In a good sign for retail sales — something that has been disappointing so far in 2016 — retail trade recorded booming growth, rising 8.7 points to 61.5, a level not seen in at least the past five years.
There were also strong expansions recorded in the finance and insurance sector (58.8) along with health and community services (53.2).
Offsetting those gains, the Ai Group notes that business-orientated largely contracted.
“Communication services (down 1.2 points to 44.5), wholesale trade (down 1.2 points to 44.2) and transport & storage (down 5.6 points to 43.7) contracted further in May, while the household and tourism-oriented sectors of accommodation, cafes & restaurants (down 6.2 points to 42.3) and personal & recreation services (down 6.5 points to 39.1) experienced big drops,” they said.

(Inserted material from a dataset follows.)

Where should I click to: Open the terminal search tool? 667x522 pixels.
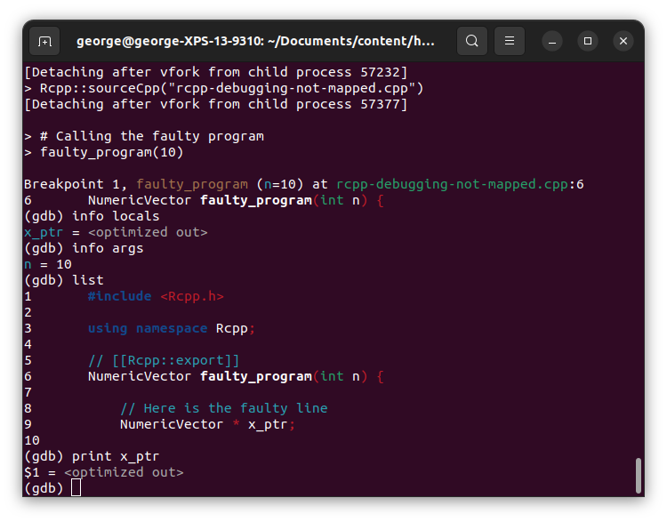point(471,41)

The contraction in the tourism sector is certainly surprising, particularly given recent trade and international arrivals data which points to booming growth in the sector.
With more than half the sectors surveyed contracting, it indicates that the improvement in the headline PSI was driven by a narrow improvement in a handful of sectors, overshadowing weakness elsewhere.
That’s something that Innes Willox, CEO of the Ai Group, picked up on following the release of the May report.
“The return of the large services sector to expansion in May is good news for the sector and a sign of the resilience of the economy even as it continues to transition in the wake of falling mining-related investment and lower terms of trade. Sales were higher and importantly new orders grew again in May,” said Willox.
“While these are clear positive signs, expansion was notably concentrated in three of the nine services sub-sectors with retail, health & community services, and finance & insurance all in the black while property & businesses services was broadly steady. The remaining five sub-sectors contracted in May with particular slowdowns in personal & recreational services and accommodation, cafes & restaurants.